Yes, I read the warning... but I'm going to post here anyway. I don't want to start a new thread just 'cause of stupid people doing stupid things, but if the mods want to move this to it's own thread, go ahead.

Anyway, here it is; 

[quote source=facebook group: Say NO to Anti-War Protests at Veteran's Green!]

On Saturday October 27, 2007 a group called "Anti-War @ Laurier" is planning an Anti-War protest. This group intends to hold this protest at Veteran's Green Park in Waterloo, ON which is also the site of the Canadian Veterans Memorial.

The Canadian Veterans Memorial was developed to pay tribute to the throusands of Canadian men and women who served, and countinue to serve our country, and before that our Commonwealth, so that we may live with the freedom we enjoy today.

Veterans Green is a place where people can assemble to reflect and pay tribute to those who paid the ultimate price for us to enjoy the freedoms we have today. Why take away from that and protest war? It's just not the right place!

We aren't saying no to protesting war, what we are saying is that THIS PARK, and the CANADIAN VETERANS MEMORIAL are not the place to do it!

Please don't let them take away from the significance of this memorial by having their protest there! Say no to protesting at the Veterans' Green!!!!!
[/quote]
Group Link

The source for this group and the info is very good, as she was involved in the original unveiling of the CVM (She's sitting next to me in the pictures)..

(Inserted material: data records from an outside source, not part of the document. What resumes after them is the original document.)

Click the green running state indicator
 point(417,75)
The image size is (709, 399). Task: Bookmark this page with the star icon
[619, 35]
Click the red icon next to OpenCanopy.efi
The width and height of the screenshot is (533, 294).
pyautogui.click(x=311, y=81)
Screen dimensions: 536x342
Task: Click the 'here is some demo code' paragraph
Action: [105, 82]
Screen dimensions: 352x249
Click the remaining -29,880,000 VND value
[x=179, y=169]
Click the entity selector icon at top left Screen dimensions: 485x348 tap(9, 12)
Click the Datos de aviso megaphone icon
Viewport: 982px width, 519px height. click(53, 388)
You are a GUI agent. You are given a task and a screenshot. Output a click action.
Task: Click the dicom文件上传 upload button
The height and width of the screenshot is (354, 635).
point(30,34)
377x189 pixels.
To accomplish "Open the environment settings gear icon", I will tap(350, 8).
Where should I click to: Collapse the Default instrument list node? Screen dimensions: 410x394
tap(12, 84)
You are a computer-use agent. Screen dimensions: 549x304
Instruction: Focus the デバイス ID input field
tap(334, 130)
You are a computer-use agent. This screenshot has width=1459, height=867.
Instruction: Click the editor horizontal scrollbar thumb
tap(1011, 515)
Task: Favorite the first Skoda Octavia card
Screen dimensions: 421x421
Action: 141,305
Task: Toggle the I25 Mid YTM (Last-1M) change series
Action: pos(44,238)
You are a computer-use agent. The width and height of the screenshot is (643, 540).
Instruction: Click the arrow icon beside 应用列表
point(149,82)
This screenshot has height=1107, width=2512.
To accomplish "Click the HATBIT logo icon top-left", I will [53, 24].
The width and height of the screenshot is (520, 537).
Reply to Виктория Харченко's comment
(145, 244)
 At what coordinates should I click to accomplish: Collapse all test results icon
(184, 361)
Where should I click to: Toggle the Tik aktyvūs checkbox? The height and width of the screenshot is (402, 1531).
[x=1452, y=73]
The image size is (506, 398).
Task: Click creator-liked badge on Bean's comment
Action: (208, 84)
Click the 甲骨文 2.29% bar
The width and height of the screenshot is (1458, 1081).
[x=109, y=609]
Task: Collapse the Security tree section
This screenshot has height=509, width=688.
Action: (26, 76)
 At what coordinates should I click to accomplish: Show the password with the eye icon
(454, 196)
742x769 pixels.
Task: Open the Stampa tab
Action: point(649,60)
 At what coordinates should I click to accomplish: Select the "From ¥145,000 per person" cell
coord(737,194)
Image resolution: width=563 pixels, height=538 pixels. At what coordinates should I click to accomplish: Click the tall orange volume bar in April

This is one of those things that make me believe some University faculty are so close minded and so locked into Anti-war political rhetoric that all they teach is ignorance. 
Either that, or these students are just hypocritical idiots.  I hope they realize that the place they chose to hold their protest is dedicated to those who made their right to protest possible by giving their lives.

Anyway, it's not all bad news coming from the CVM;

On 04 NOV 07 at 0930h, there will be a memorial service held at the CVM in Veterans Green.  I've been asked to play the lament, and will be there.


----------



## Scot57 (23 Oct 2007)

Thanks Piper .... my uncle is in one of those Pics (former CO and Honouray Colonel of your Unit).


----------



## FascistLibertarian (24 Oct 2007)

I find this intresting so I thought I would share. I do respect their right to protest, and march, and march to a verterans park. I do think that while they have this right it is in bad taste.
The below is there message (I havent responded yet). Its kind of a rant and reminds me of those anti-war quebecers.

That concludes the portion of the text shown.